» **Given problem**
Reproduce verbatim the part of the items below that opens with the line containing "Actualités (78, 517)" and closes with the line containing "Products (289, 43)", including both of those lines.

» **Dataset extract**
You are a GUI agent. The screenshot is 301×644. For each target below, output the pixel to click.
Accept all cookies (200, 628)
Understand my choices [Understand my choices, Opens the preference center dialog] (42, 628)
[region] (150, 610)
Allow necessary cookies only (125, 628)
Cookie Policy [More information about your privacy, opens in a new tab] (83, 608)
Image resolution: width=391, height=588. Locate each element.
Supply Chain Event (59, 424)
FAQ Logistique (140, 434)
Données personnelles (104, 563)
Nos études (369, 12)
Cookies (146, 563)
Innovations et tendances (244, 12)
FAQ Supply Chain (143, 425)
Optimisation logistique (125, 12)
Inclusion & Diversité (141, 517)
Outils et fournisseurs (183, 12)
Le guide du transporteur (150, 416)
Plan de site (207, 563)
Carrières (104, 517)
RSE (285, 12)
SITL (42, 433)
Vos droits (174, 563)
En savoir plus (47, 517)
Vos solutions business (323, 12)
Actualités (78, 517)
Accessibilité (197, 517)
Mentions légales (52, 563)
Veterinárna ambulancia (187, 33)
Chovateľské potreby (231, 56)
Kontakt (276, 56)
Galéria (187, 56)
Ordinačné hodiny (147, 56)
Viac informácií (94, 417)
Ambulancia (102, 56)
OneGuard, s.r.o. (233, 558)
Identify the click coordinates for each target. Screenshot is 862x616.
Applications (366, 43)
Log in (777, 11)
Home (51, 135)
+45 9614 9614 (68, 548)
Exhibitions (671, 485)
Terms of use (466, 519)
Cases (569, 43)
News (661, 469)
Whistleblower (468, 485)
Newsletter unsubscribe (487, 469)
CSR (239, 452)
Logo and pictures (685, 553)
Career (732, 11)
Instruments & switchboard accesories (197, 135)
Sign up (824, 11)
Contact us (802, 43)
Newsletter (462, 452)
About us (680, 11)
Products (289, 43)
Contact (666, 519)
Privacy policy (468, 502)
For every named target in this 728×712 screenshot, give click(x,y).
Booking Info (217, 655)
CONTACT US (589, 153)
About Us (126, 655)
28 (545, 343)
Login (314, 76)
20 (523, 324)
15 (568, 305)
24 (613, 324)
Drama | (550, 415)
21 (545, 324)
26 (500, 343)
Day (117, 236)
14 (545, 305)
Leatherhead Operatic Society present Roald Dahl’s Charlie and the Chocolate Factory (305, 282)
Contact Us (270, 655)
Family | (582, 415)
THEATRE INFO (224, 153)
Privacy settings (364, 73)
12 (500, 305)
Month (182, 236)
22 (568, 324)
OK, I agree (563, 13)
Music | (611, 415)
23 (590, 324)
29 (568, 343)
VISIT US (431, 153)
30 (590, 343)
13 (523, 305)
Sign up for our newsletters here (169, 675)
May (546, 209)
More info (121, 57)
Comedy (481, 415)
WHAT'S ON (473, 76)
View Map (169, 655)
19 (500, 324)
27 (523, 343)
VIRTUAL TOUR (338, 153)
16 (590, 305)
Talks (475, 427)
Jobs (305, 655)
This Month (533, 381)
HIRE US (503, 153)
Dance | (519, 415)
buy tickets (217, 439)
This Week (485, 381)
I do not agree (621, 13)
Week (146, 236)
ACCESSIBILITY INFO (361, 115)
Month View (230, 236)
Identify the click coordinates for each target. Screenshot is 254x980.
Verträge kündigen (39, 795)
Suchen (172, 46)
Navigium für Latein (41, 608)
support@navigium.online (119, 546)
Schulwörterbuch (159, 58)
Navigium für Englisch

» **Exercise result**
Actualités (78, 517)
Accessibilité (197, 517)
Mentions légales (52, 563)
Veterinárna ambulancia (187, 33)
Chovateľské potreby (231, 56)
Kontakt (276, 56)
Galéria (187, 56)
Ordinačné hodiny (147, 56)
Viac informácií (94, 417)
Ambulancia (102, 56)
OneGuard, s.r.o. (233, 558)
Identify the click coordinates for each target. Screenshot is 862x616.
Applications (366, 43)
Log in (777, 11)
Home (51, 135)
+45 9614 9614 (68, 548)
Exhibitions (671, 485)
Terms of use (466, 519)
Cases (569, 43)
News (661, 469)
Whistleblower (468, 485)
Newsletter unsubscribe (487, 469)
CSR (239, 452)
Logo and pictures (685, 553)
Career (732, 11)
Instruments & switchboard accesories (197, 135)
Sign up (824, 11)
Contact us (802, 43)
Newsletter (462, 452)
About us (680, 11)
Products (289, 43)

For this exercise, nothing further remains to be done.